The report opens with a consideration of the relative merits of extending an existing town or village as against starting on a comparatively free site. In the one case it is agreed that many small towns would greatly benefit by being extended, but there would be more difficulty in dealing with existing property interests, and there would be many disturbances to local interests giving rise to a genuine conflicts and hardships not capable of being altogether eliminated. On the other hand, a new town simplifies the administrative structure and tends to offer more freedom in the selection of a suitable area, which, as a rule, is held to outweigh the initial difficulties in providing a completely new organisation for transport and services. The decision is that in most cases the selection of an unoccupied site is the more practicable proposition.

The next consideration is the appropriate size for such towns, which is regarded as ranging for provision for a population of from 20,000 to 60,000; the question of the areas required to afford appropriate living conditions for these numbers receives careful analysis, and this brings up perhaps the only important point on which the report can be seriously challenged. This analysis, though detailed, is undoubtedly somewhat sketchy, resulting in a serious overstatement as to the areas required. Thus a town of 40,000 is given a diameter, for the building area, of over 2 miles and one of 60,000 nearly 3 miles; in the latter case this is a far greater area than is occupied, for example, by Coventry, Plymouth, or Southampton, towns of about three times this population.

Of course, the obvious reply would be that these cities are not laid out on ideal lines, but the discrepancy is so marked that this argument is not conclusive, and a closer examination shows that the areas given are some 25 per cent. more than required for planning in accordance with the very highest standards at present demanded if these were taken as a basis for skilful town planning, and this without including in the “Peripheral Belt” any part of the open space, a perfectly legitimate procedure.

We have emphasised this point, as it is not only uneconomic to extend a town area beyond what is requisite, but is also detrimental to the convenience of the inhabitants, involving longer distances to be traversed for workers and those attending to various duties within the built-up area.
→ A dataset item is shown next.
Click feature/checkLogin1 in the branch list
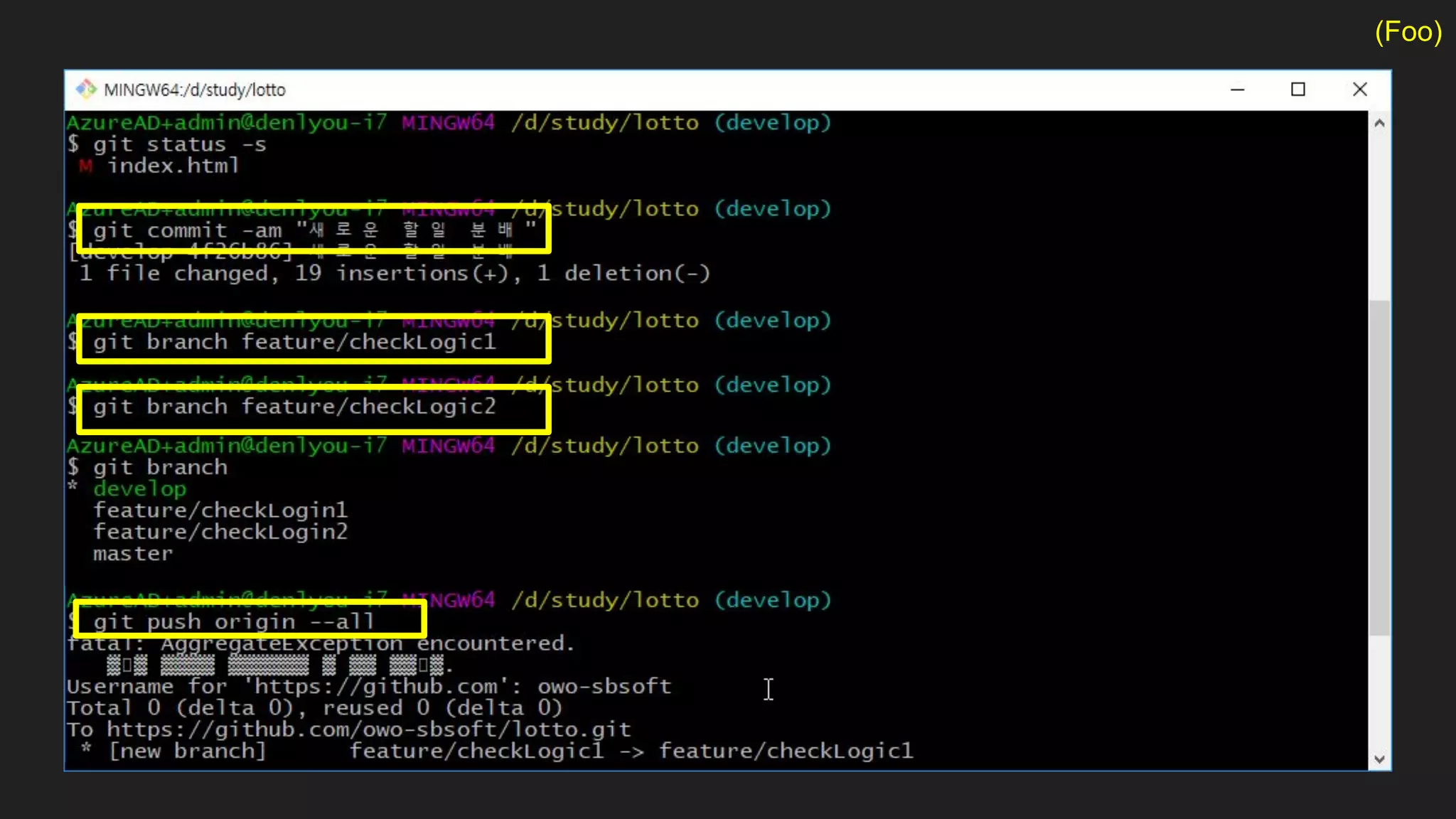pos(220,510)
This criticism does not extend to the recommendations for the belt of open space around the town, which is most valuable in providing for fresh food and preventing sporadic expansion; in fact, as is indicated, it is best for land even further out to be regarded as agricultural in order to conform to a balanced economy in supplies.

Everyone will appreciate the attention directed to good design and the measures of control to be taken to secure this, which it is considered should aim at a judicious blend of firmness and flexibility; various alternative methods are reviewed for dealing with this and with the revision of bye-laws for buildings and streets, which often contain redundancies and anachronisms. Building regulations should be so drafted as to permit the use of modern standards and new ideas while safeguarding such public interests as health, convenience, light and air, good construction and minimising fire risks; application must not, however, be too rigid. Better standards for the equipment of homes should be maintained, and the advantages of district heating are mentioned, though the final decision as to the degree to which this can advantageously be employed still awaits the report of the sub-committee of the Department of Scientific and Industrial Research, to which this question has been referred.

It is recognised that advertising in some form is a necessity and it is proposed that this may be met by the selection of suitable positions for a number of well-designed poster boards, which should be controlled so as to interfere as little as possible with the general amenities. In conclusion, it must be pointed out that the report covers practically every aspect of town life and reviews most comprehensively the type of provision calculated to give the best results, while making allowance for the occupational, climatic and other variations likely to occur.